(STUDY MATERIAL)

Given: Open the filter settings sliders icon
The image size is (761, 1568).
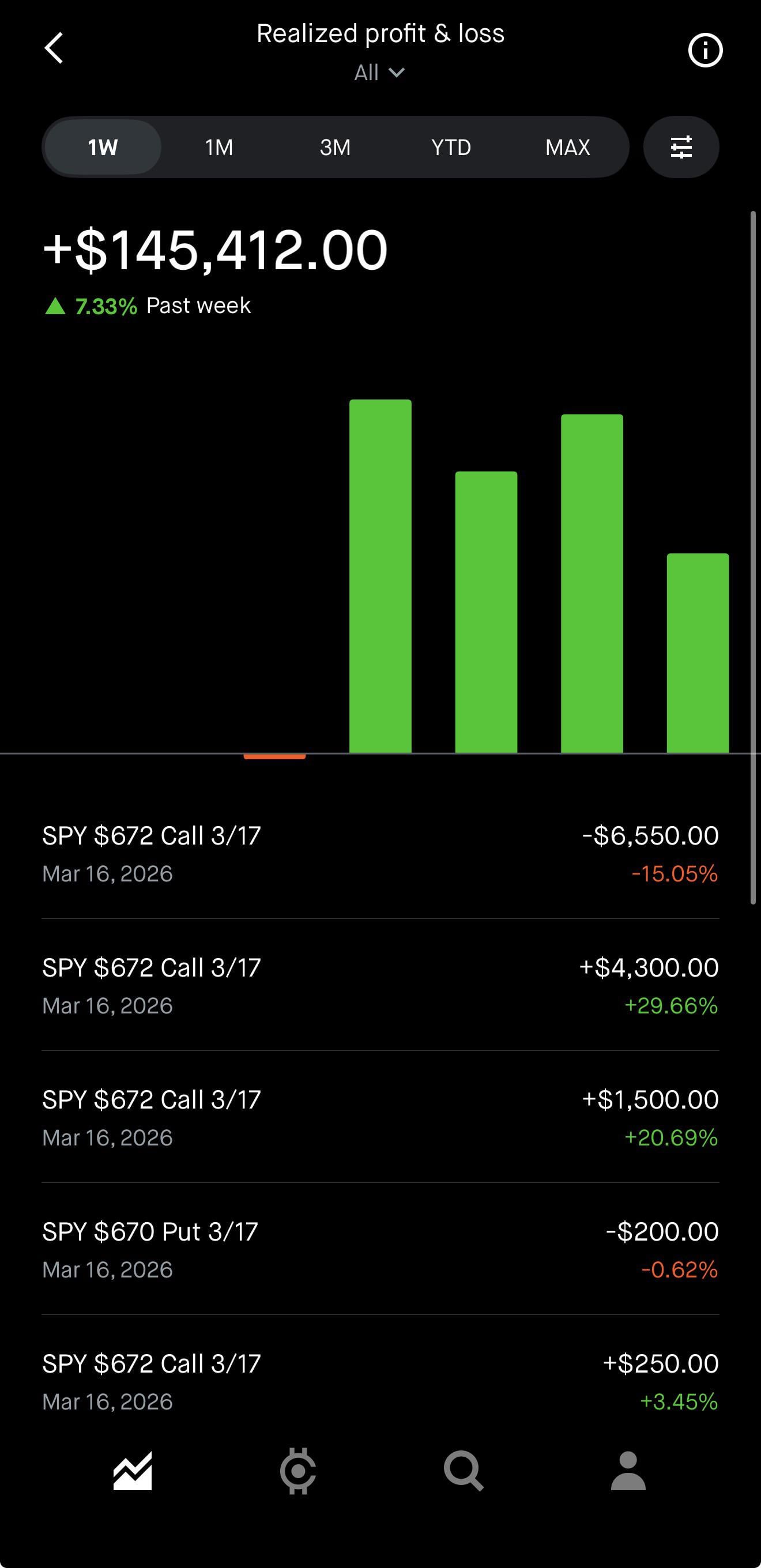Looking at the screenshot, I should pyautogui.click(x=681, y=148).
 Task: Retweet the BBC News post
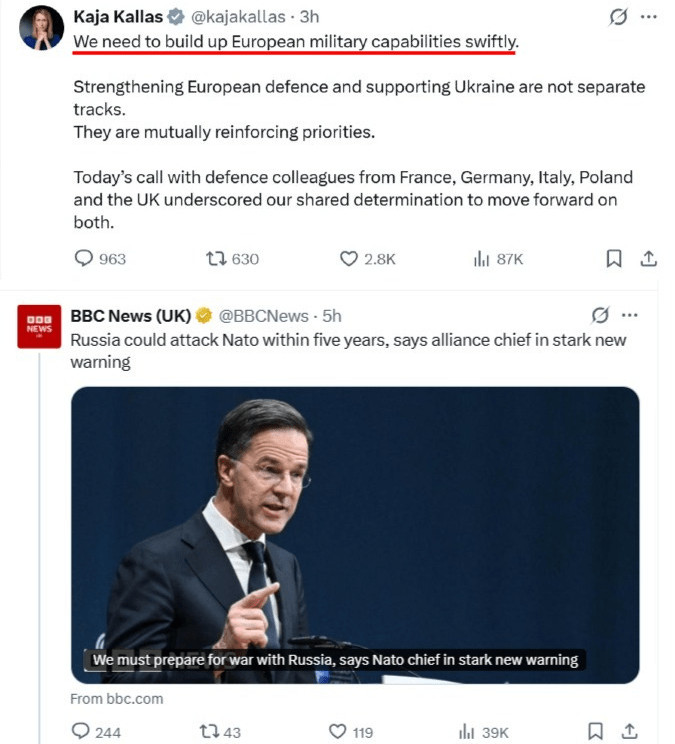coord(208,731)
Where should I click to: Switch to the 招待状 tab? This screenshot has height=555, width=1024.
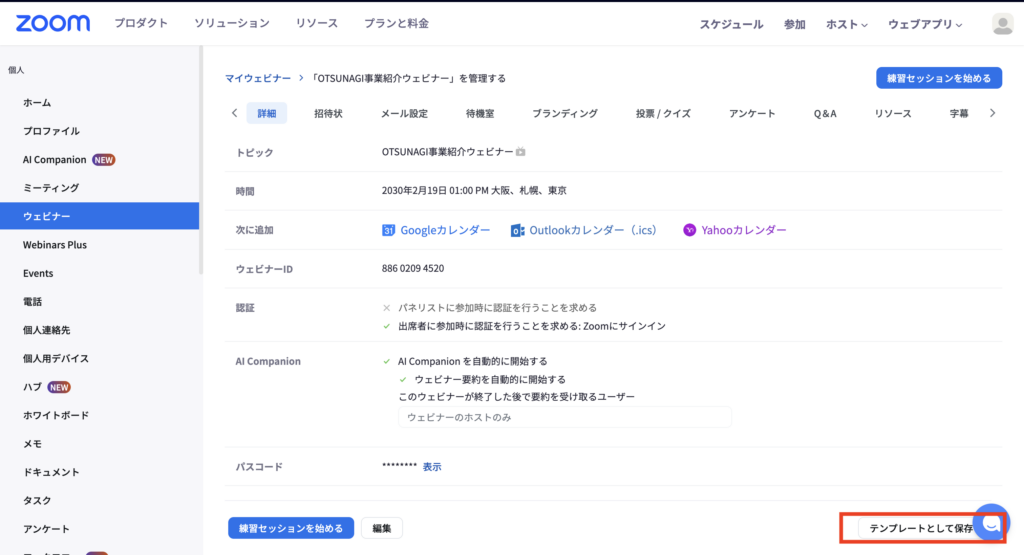click(328, 114)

(End STUDY MATERIAL)

__TASK STATEMENT__:
Return the whole of the material above exactly, with no picture carried over.

__SOLUTION TO THE EXERCISE__:
Given: Open the filter settings sliders icon
The image size is (761, 1568).
Looking at the screenshot, I should pyautogui.click(x=681, y=148).
 Task: Retweet the BBC News post
coord(208,731)
Where should I click to: Switch to the 招待状 tab? This screenshot has height=555, width=1024.
click(328, 114)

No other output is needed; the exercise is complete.